====== Material for this task ======

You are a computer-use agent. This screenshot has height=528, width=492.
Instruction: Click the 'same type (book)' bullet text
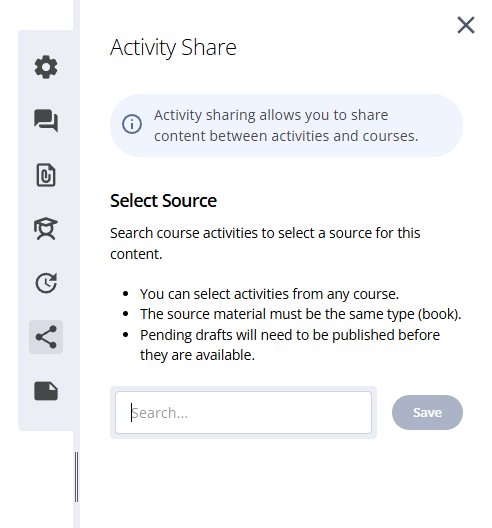300,314
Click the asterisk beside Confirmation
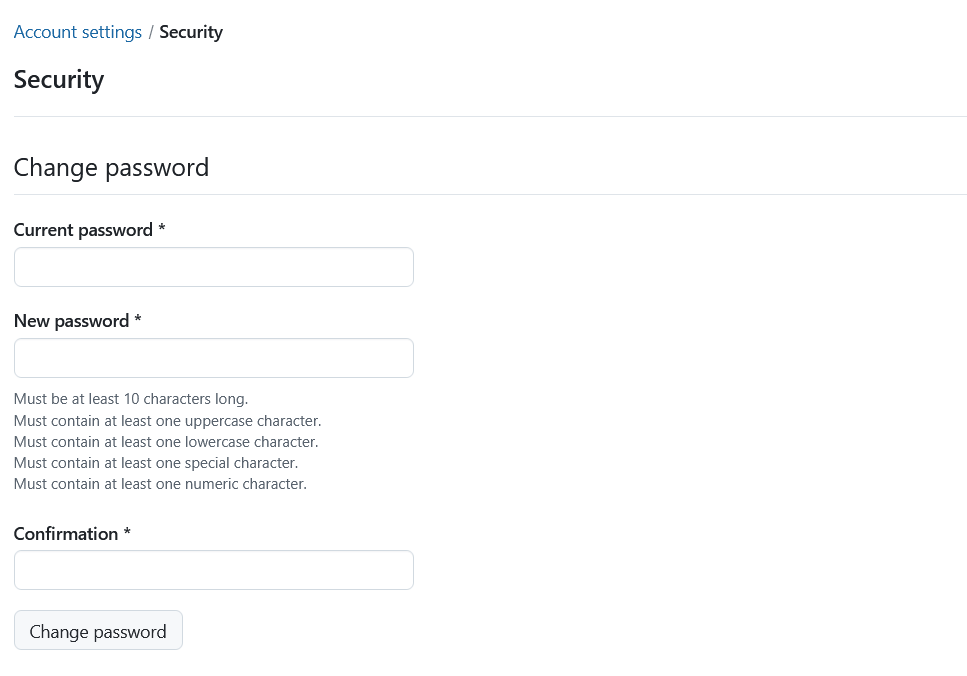 127,532
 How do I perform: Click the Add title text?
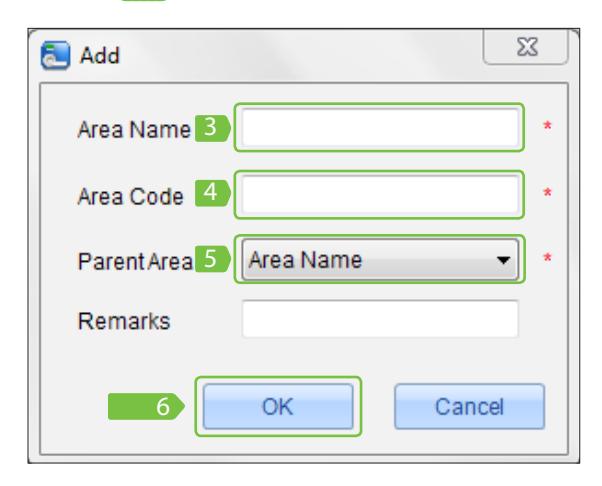coord(100,56)
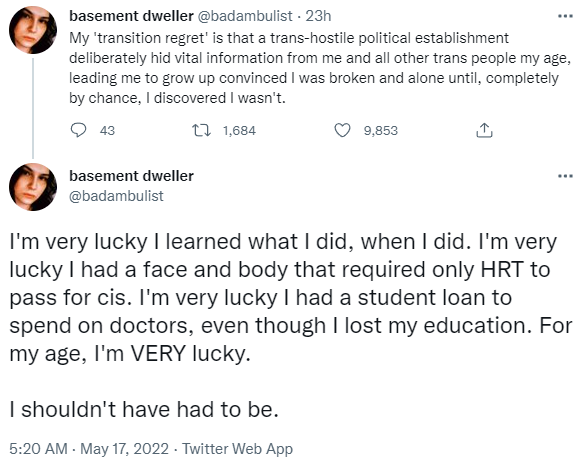Click the @badambulist handle in the top tweet

245,16
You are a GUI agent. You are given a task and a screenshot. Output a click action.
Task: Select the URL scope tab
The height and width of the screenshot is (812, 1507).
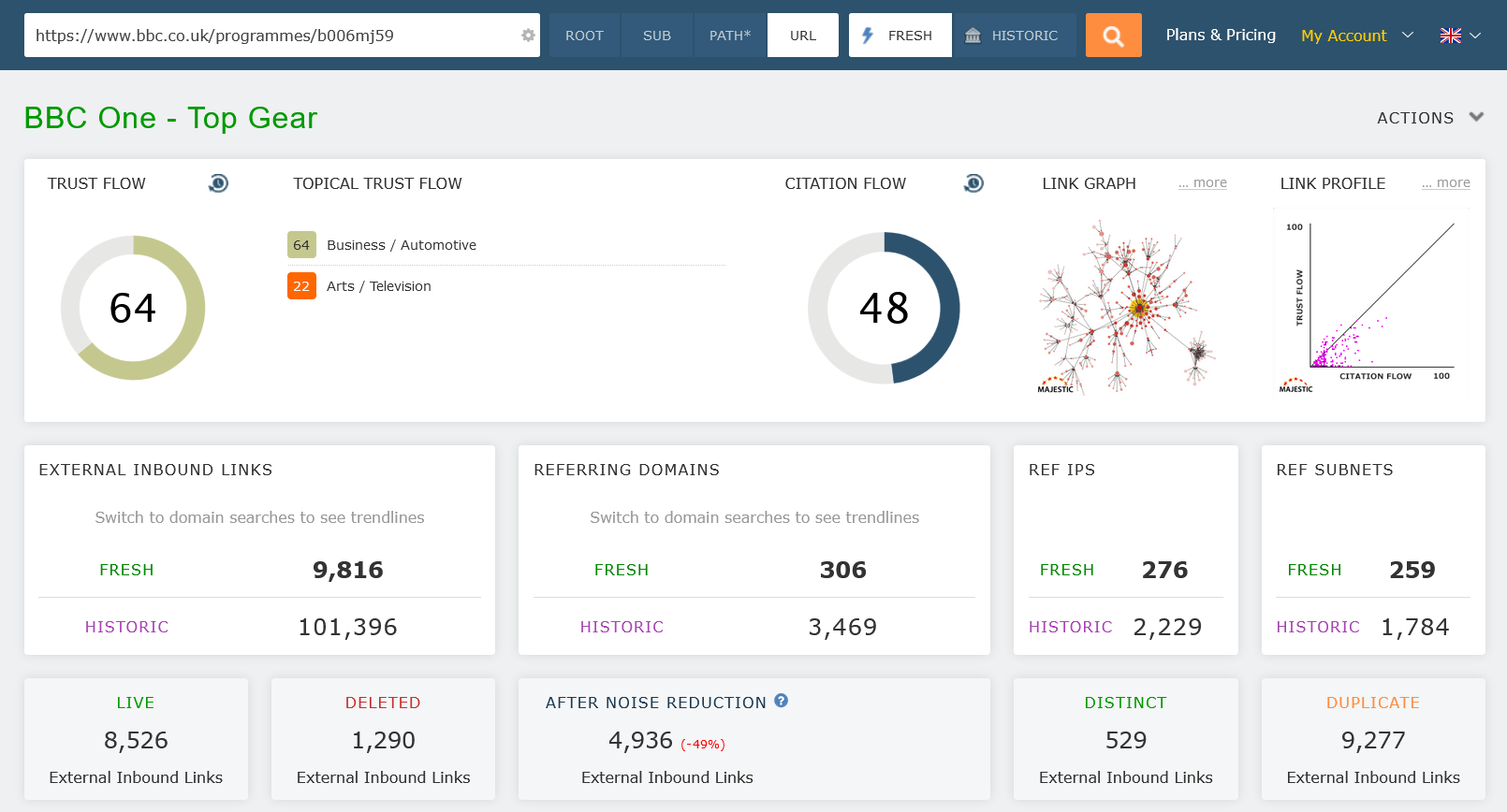point(802,36)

======

Can you repeat every record above exactly, apart from the pictures?

You are a computer-use agent. This screenshot has height=528, width=492.
Instruction: Click the 'same type (book)' bullet text
300,314
Click the asterisk beside Confirmation
 127,532
 How do I perform: Click the Add title text?
coord(100,56)
Click the @badambulist handle in the top tweet

245,16
You are a GUI agent. You are given a task and a screenshot. Output a click action.
Task: Select the URL scope tab
The height and width of the screenshot is (812, 1507).
point(802,36)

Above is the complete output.